尻は専門語では殿部とも臀部ともいう。殿部は腰部の尾方にある。臍の下の下腹部と呼ばれる部位の背面に位置する。この殿部とそれに繋がる太腿には、人体の8割の筋肉が集まっているといわれており、下肢に接続する筋肉や皮下脂肪層によって肉が盛り上がっているわけである。

因みに、この殿部に近いが、使用するに当たって区別が難しいのが「腰」であろう。 大雑把に言えば、腰は殿部の上部に位置する。腰は脊柱の下部から骨盤のあたりをいい、体の後ろ側で胴のくびれているあたりから、殿部で一番張っているあたりまでを漠然と指しているようである。専門的な「腰」の定義もないし、医学書にも「腰」という専門項はないようである。

殿部は主に二つの殿筋で構成される。

一つは、腰骨と大腿骨が接続する股関節部を覆い、サポートし、また主に股関節の伸展の際に働く大殿筋。
二つ目は、大殿筋の少し上かつ側面にある中殿筋で、主に股関節の外転、屈曲の際に働く。

どちらの筋肉も、足を遣う動きと体重を支えるためには、不可欠の筋肉である。合気道の技の練磨においても殿筋が鍛えられていなければ技はうまく効かない。

合気道の技の鍛錬では、下半身は大事である。技は足(脚)で掛けるといってもよいだろう。技は、下半身を上手く遣わなければ掛からないのである。

そのためには、 ことが必要であろう。

このためには、ます殿部を鍛えなければならない。道場稽古で殿部が鍛えられるように稽古をしていかなければならない。そのための最適な稽古は坐技である。開祖が居られたときは坐技での稽古が多かった。

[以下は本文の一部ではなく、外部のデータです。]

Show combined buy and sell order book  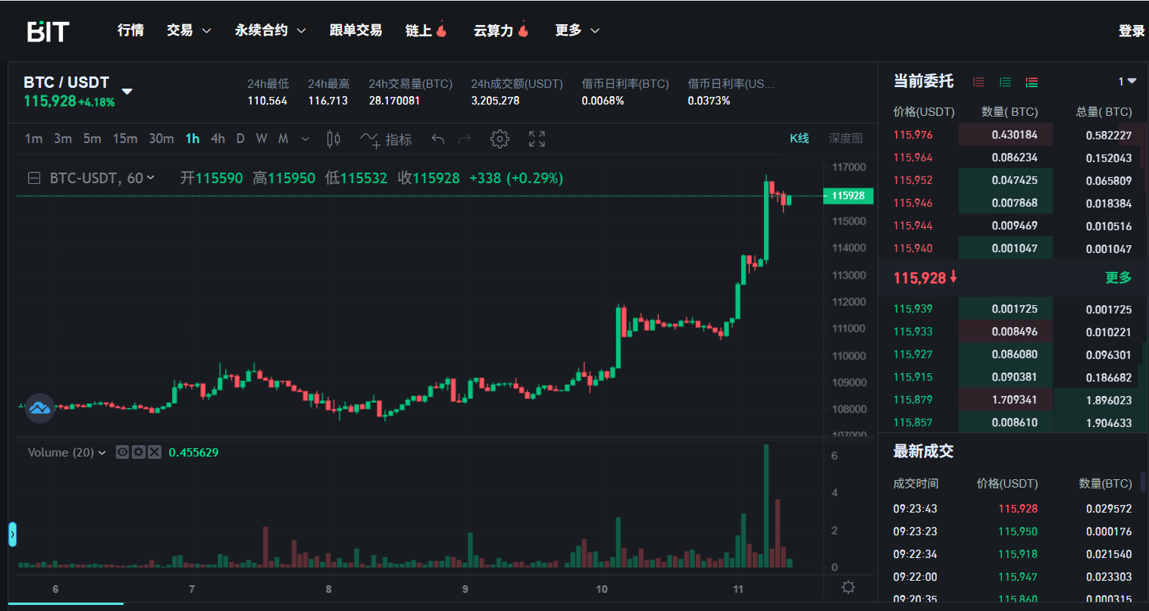1032,82
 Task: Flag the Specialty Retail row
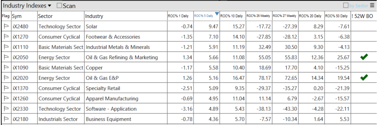6,88
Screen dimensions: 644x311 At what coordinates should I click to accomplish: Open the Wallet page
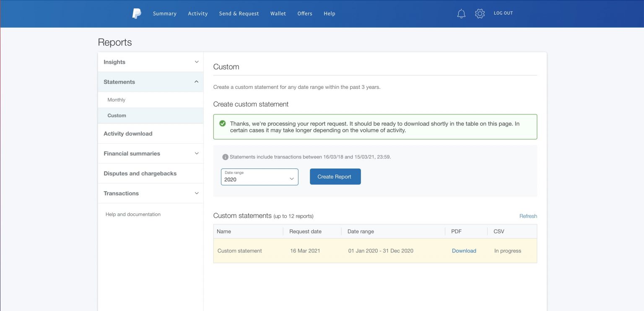[278, 13]
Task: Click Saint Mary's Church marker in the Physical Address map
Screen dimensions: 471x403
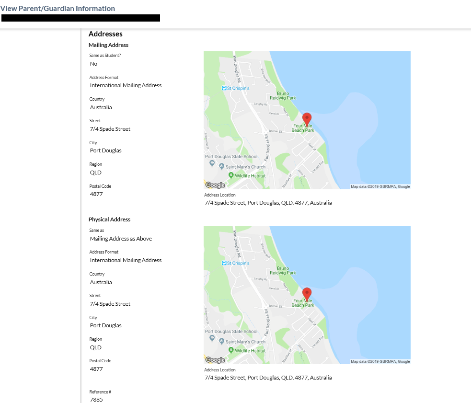Action: tap(221, 341)
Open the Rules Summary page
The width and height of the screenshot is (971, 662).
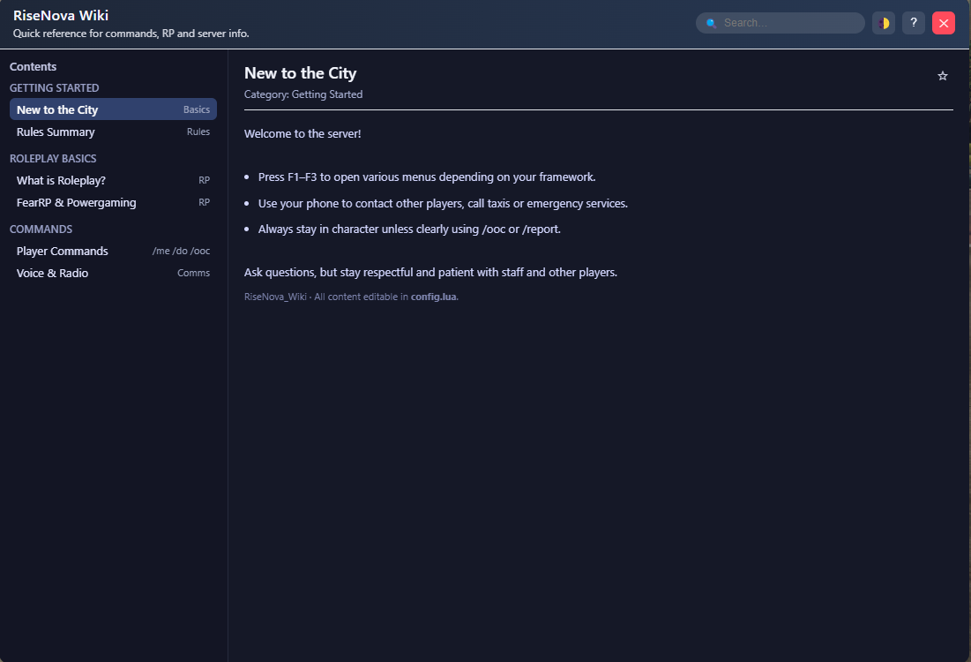click(55, 131)
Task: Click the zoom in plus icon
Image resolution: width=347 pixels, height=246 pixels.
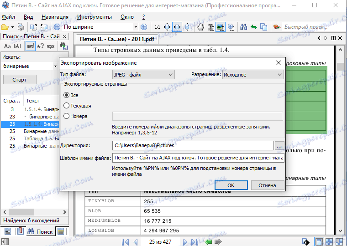Action: [144, 27]
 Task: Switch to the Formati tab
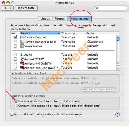coord(60,19)
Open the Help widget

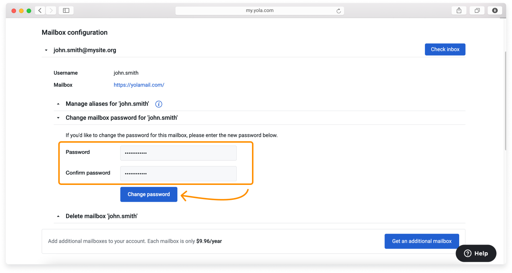click(476, 253)
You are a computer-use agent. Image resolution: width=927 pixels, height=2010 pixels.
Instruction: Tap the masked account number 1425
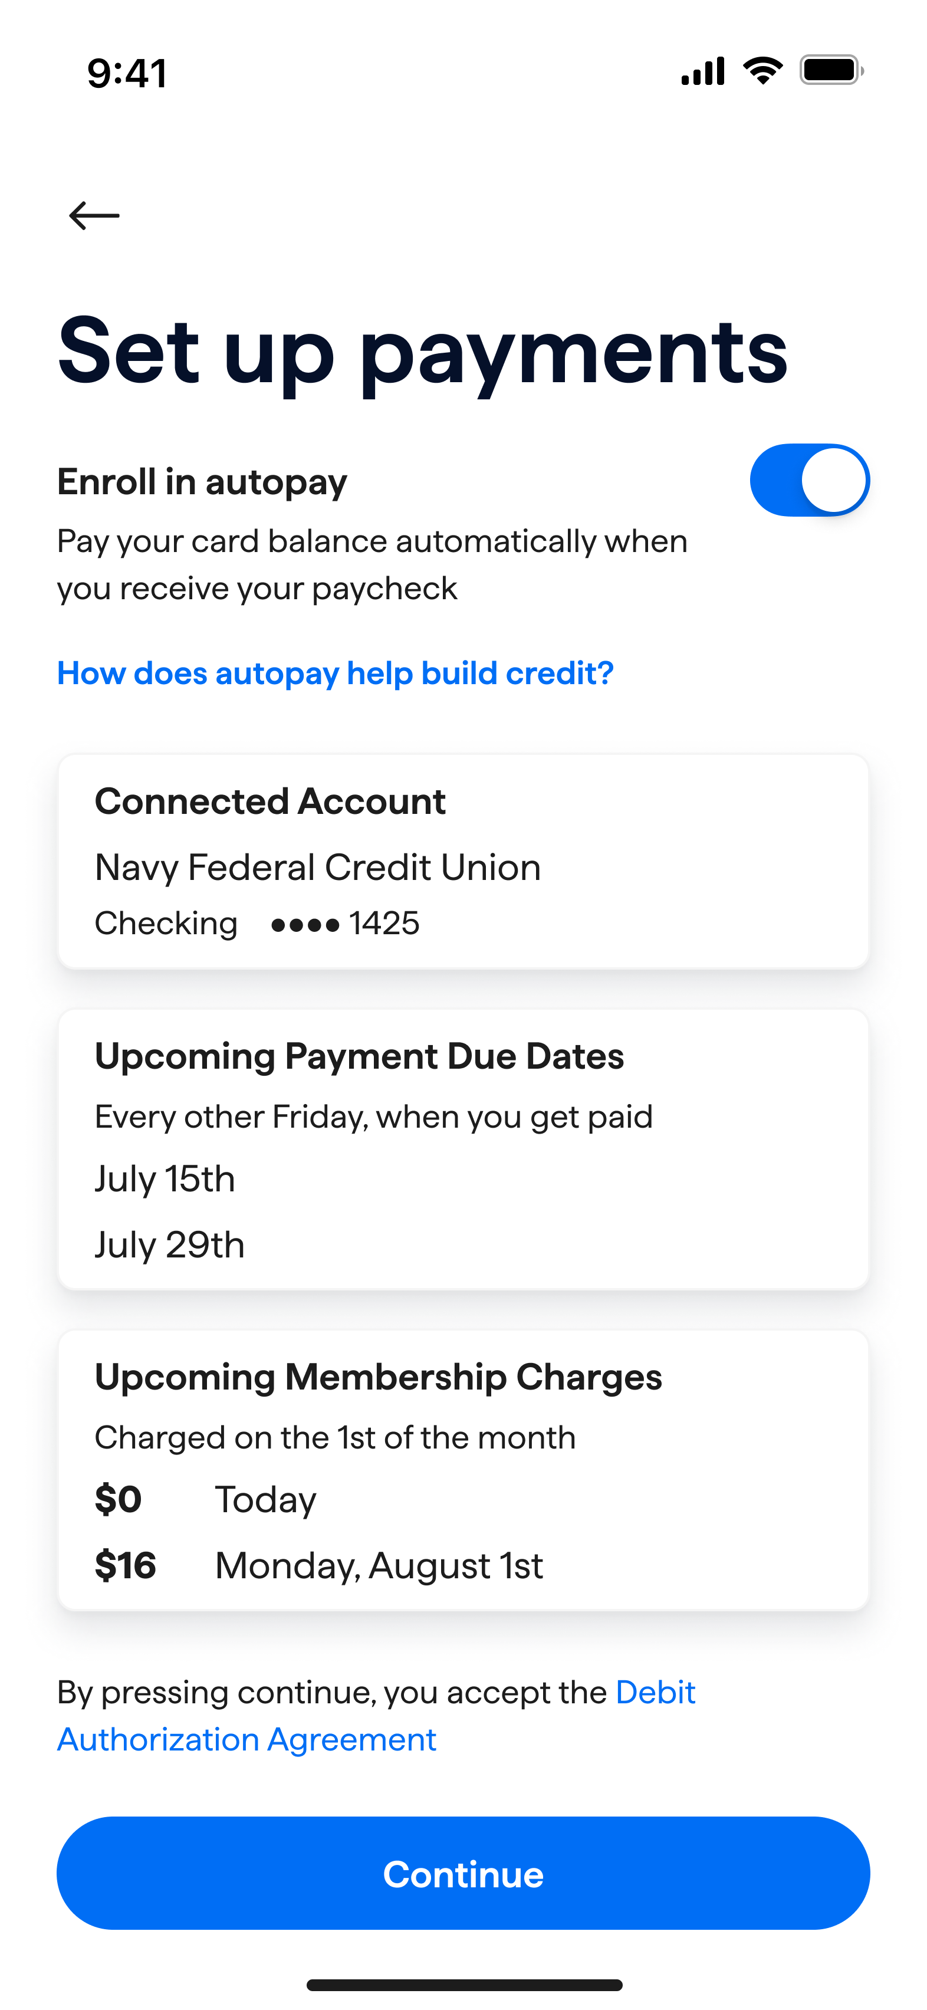[345, 923]
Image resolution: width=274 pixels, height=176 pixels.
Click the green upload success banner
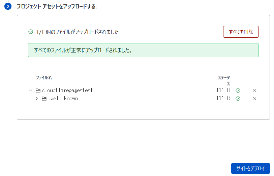pyautogui.click(x=143, y=50)
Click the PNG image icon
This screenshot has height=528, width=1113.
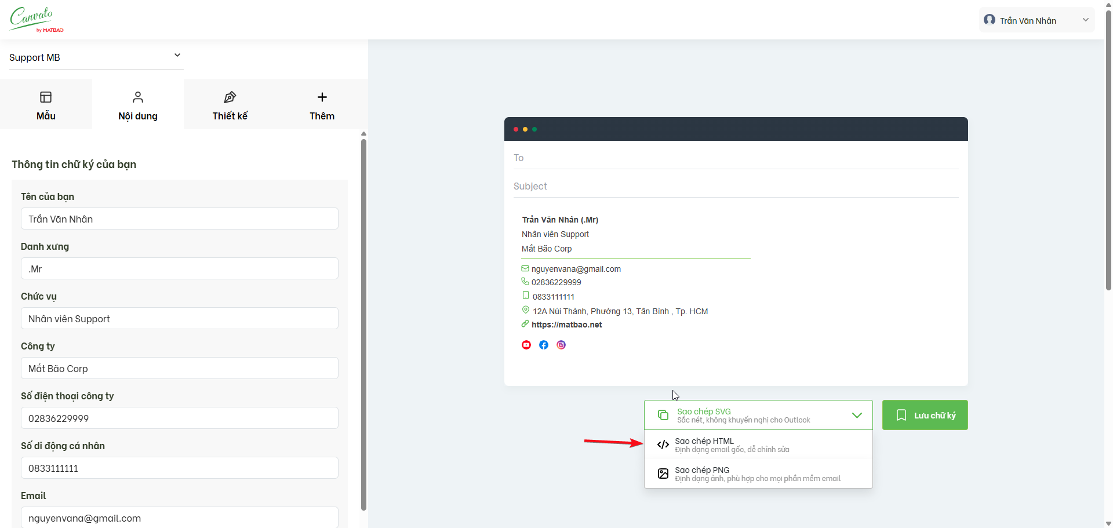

あとは、殿部から力が出るように、殿部を遣って鍛えていくことであろう。もっと殿部を鍛えたいならば、理想的な殿部を有する人たちの鍛え方を真似すればいい。例えば関取である。ああいう尻になりたいと思えば、関取りがやっている四股、すり足、てっぽう突きなどをやればよい。

次に、殿部が充分に働けるための体の遣い方、姿勢である。どんなに強靭な殿部をもっていても、遣い方を誤れば何もならない。完全な直立位ではなく、股関節と膝を軽く曲げて股関節と膝関節が伸展しないようにし、やや殿部を落した姿勢とならなければならないだろう。体の重力は常に足の中心に掛かるようにし、殿部と腰腹の移動で重心の移動をしなければならない。殿部の重心と足裏の中心が軸となり、その左右の軸が殿部主導で移動するのである。重心が爪先にかかると、殿部の力は膝で大幅に減少してしまうし、膝を痛めることにもなる。また、膝を柔らかく自由に使うためには、突っ張らないで貫く呼吸をしなければならない。

稽古も一生懸命やらないと、殿部は鍛えられずに退化していく。現代は、日常生活でますます体を使わなくなってきている。稽古を全くしない人とか、やっても真面目にしていなければ、「40歳以上になると、体の筋肉は毎年1%ずつ落ちてくる」(医療ジャーナリスト・福原麻希)という。また、休みなどで2日間も家でテレビなど見ながらゴロゴロしているのも、やはり筋肉が1%減少するという。

人の体の衰えのバロメーターの一つは、殿部であろう。年を取ったり、体力が落ちてくるのが、最も分かるところのようである。殿部に元気がなくなってきたら要注意である。殿部を鍛え、鍛えた殿部が充分に働けるような体の遣い方、息づかいを稽古していかなければならないだろう。